Sie lässt durch ihre Poren keine Ionen passieren - und Salz ist im Meer in solchen elektrisch geladenen Teilchen gelöst. Das Verfahren eignet sich für Entwicklungsländer und Katastrophengebiete, weil es auch in kleinen Anlagen energieeffizient arbeitet. Zudem würden auch größere Partikel sowie Mikroorganismen, Bakterien und Viren zuverlässig aus dem Meerwasser gefiltert, berichten die Wissenschaftler um Sung Jae Kim vom Massachusetts Institute of Technology in Cambridge im Fachmagazin „Nature Nanotechnology“.

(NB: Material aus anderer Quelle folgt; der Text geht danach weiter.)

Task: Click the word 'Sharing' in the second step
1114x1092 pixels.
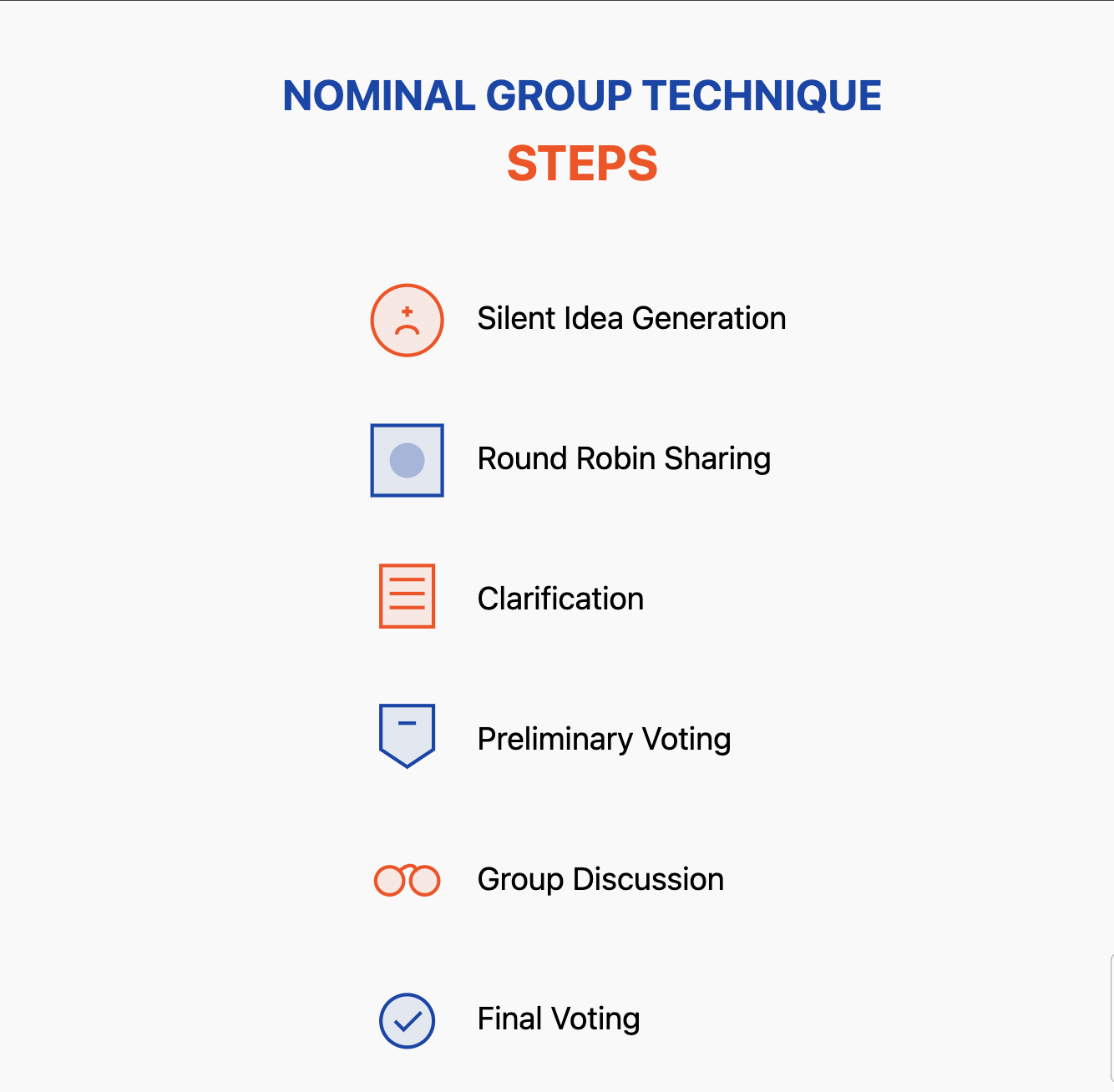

Klimaerwärmung, falsche Landnutzung und die Bevölkerungsentwicklung verschärfen weltweit den Wassermangel. Vielerorts wäre zwar Wasser im Überfluss vorhanden, nur eben in salziger Form: Das Meer speichert nämlich 97 Prozent der weltweiten Wasservorräte. Die existierenden Verfahren zur Entsalzung von Meerwasser sind jedoch entweder sehr teuer oder verschlingen viel Energie. Deshalb sind sie in Entwicklungsländern kaum einsetzbar, obwohl gerade dort Wassermangel besonders verbreitet ist. Um diesen Mangel zu beheben, bedienten sich die Wissenschaftler eines bekannten Phänomens: In eine Flüssigkeit mit elektrisch geladenen Teilchen, sogenannten Ionen, wird eine Membran eingesetzt. Fließt durch diese Strom, so reichern sich an einer Seite der Membran die Ionen an, während sie an der anderen Seite abgestoßen werden - und Salz ist im Meerwasser in Form von Ionen gelöst.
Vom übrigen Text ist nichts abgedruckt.